Davide Falcioni, il giornalista di Fanpage.it condannato in appello per concorso in violazione di domicilio mentre raccontava una protesta No Tav, commenta ai nostri microfoni l’assurda vicenda giudiziaria che lo ha coinvolto. L’accusa aveva chiesto l’assoluzione. “Non ho mai voluto fare la vittima, ma questo è un messaggio a chi vuole raccontare la Val di Susa”. E sul suo lavoro: “Continuerò a farlo al meglio”.

Davide Falcioni condannato, ma non si arrende

“Ho ricevuto tanta solidarietà dai lettori e l’incoraggiamento del mio giornale, che è Fanpage.it, nel continuare a fare il mio lavoro al meglio. È quello che farò, perché voglio farlo”.
È così che Davide Falcioni commenta ai nostri microfoni la sentenza di appello che ieri ha confermato la condanna per concorso in violazione di domicilio ai suoi danni. Quattro mesi di reclusione per aver seguito nel 2012  alcuni attivisti No Tav all’interno della sede torinese di Geovalsusa, società nel consorzio dei costruttori della tratta ad ferroviaria ad Alta Velocità Torino-Lione.

Una vicenda giudiziaria assurda, ancora di più perché ieri l’accusa aveva chiesto l’assoluzione del giornalista, mentre il giudice ha ritenuto di confermare la condanna di primo grado.
A nulla è servito, dunque, spiegare la differenza tra l’azione degli attivisti No Tav – che comunque nel resoconto di Falcioni è stata breve e pacifica – all’interno dello studio di consulenza e ciò che invece il giornalista stava facendo (in quel caso per AgoraVox), cioè raccontare quello che stava accadendo, senza che qualcuno gli avesse chiesto di uscire.

Un caso simile era stato evocato in aula dall’avvocato del giornalista, Gianluca Vitale, che ha riportato una sentenza di febbraio della Corte europea dei diritti dell’uomo (Cedu), sul caso di un giornalista ucraino che aveva preso parte a una manifestazione vietata a San Pietroburgo.
I giudici europei, nell’assolvere il giornalista ucraino, avevano riaffermato il diritto di andare a cercare le notizie.
Falcioni ora andrà in Cassazione e si auspica di non dover arrivare fino alla corte europea per concludere questa vicenda.

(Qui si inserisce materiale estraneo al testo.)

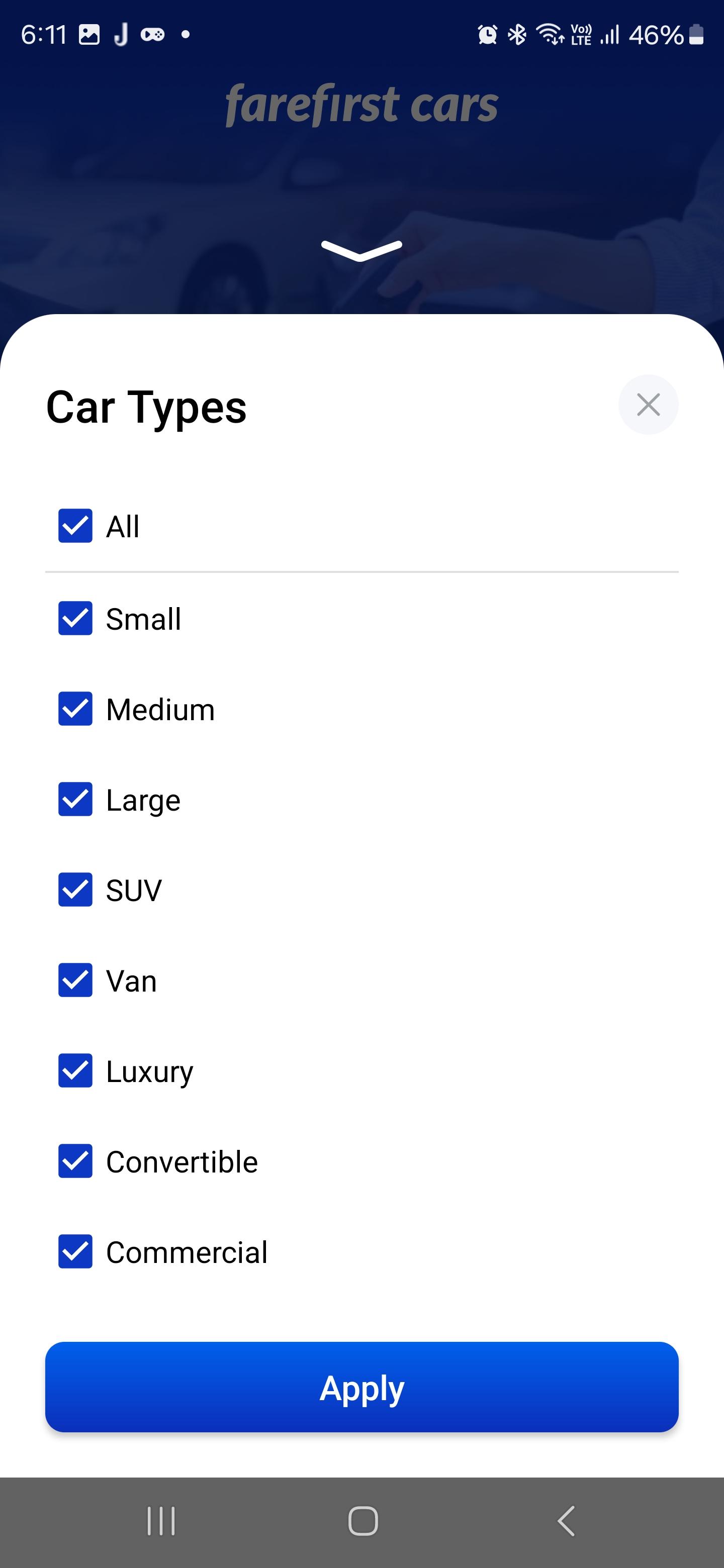Uncheck the Convertible option
Viewport: 724px width, 1568px height.
click(75, 1161)
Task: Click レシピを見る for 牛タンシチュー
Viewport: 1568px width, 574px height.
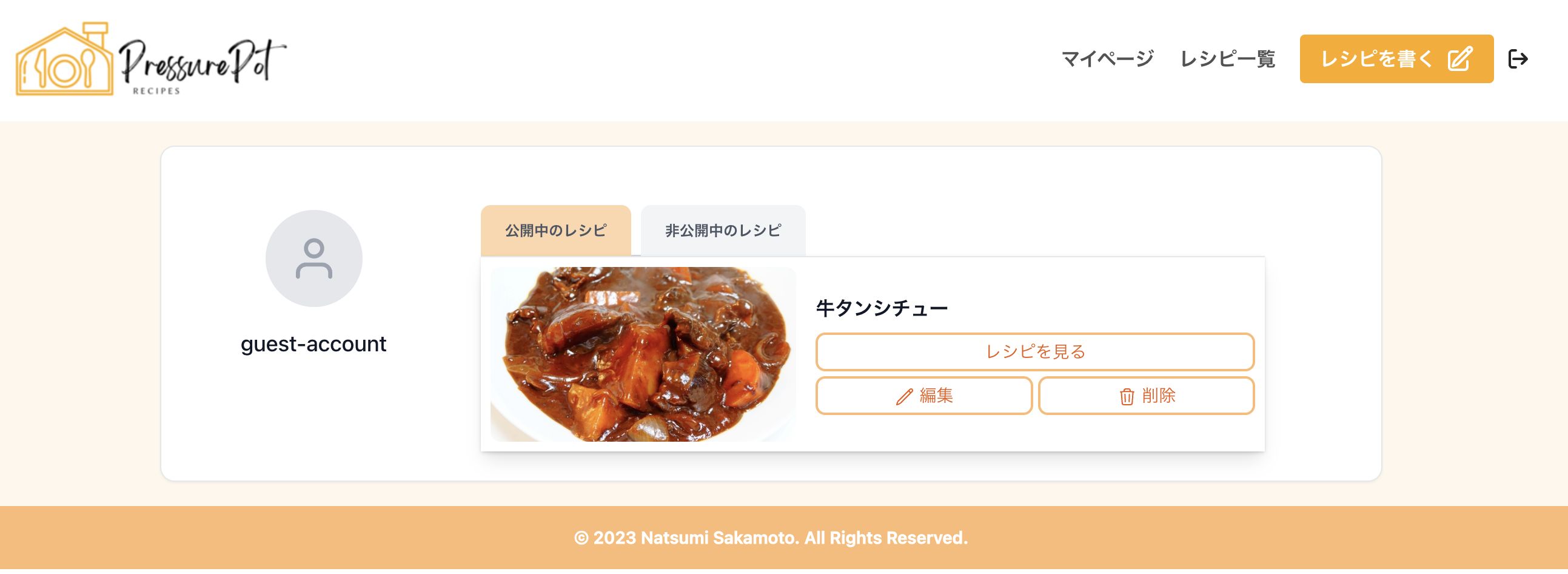Action: point(1034,351)
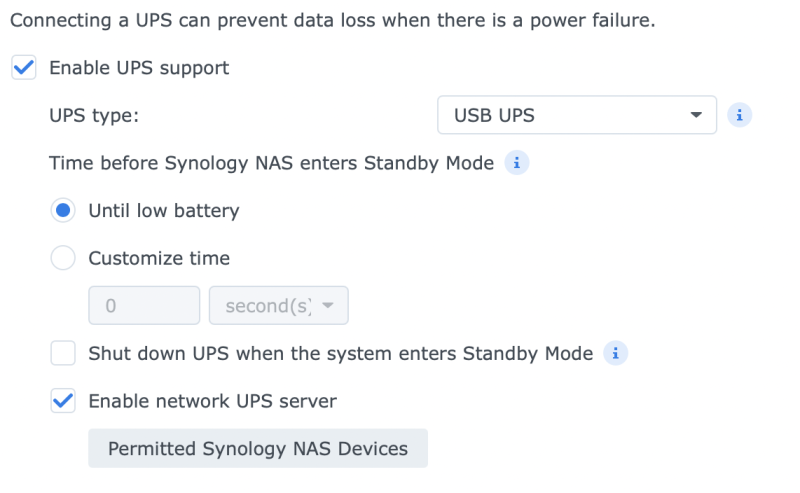Screen dimensions: 800x493
Task: Open info icon for Standby Mode time
Action: (516, 163)
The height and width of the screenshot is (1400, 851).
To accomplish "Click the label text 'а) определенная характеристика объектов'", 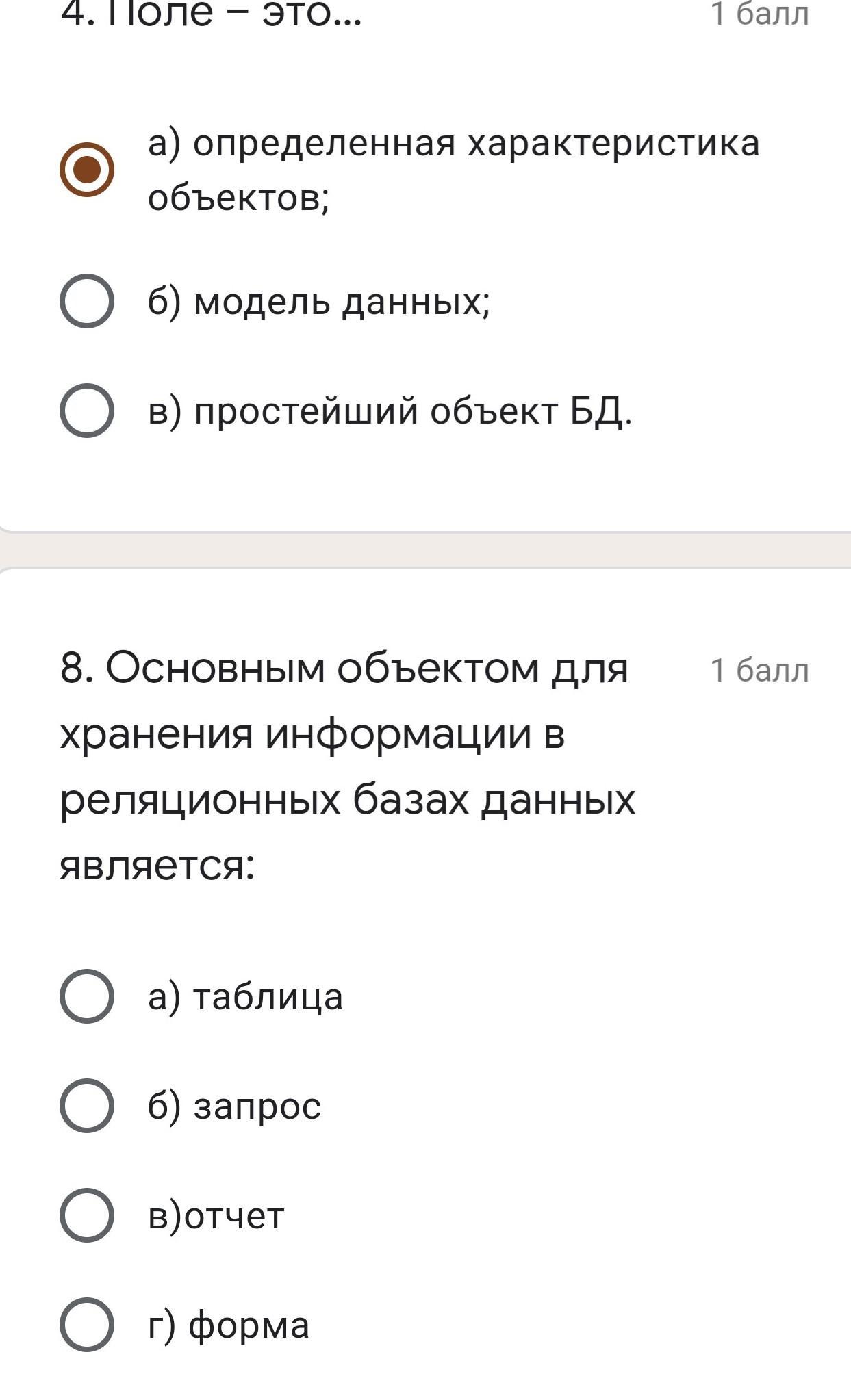I will 453,171.
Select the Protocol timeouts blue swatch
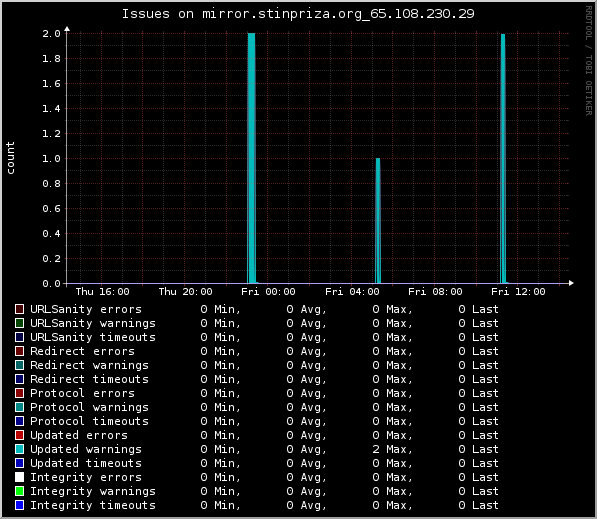The width and height of the screenshot is (597, 519). coord(19,421)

Una chiave di lettura di quello che è accaduto, forse, va cercata nel tema di cui Falcioni si stava occupando. Il Tav è un argomento di grande tensione politica e giudiziaria in Italia e il giornalista non è il primo ad essere caduto nella rete della repressione su questo argomento.
Una disavventura simile può certamente raccontarla Roberta Chiroli, ex studentessa finita a processo (condannata in primo grado e poi assolta in appello) per concorso morale in violenza e invasione di terreni mentre stava studiando sul campo l’organizzazione degli attivisti in Val di Susa, raccontata poi nella tesi di laurea.

“Ho sempre cercato di non esasperare questo lato della vicenda – sottolinea Falcioni ai nostri microfoni – perché è facile scadere nel vittimismo o nel complottismo. Però questa volta è diverso, poiché c’era una richiesta esplicita di assoluzione da parte della Procura generale. Quindi non trovo altre motivazioni se non la volontà di mandare un messaggio. Non a me, che vivo a 800 chilometri e la Val di Susa non è il mio campo di azione, ma a tutti quei giornalisti che in futuro vogliano recarsi in quel territorio per raccontare quello che accade”.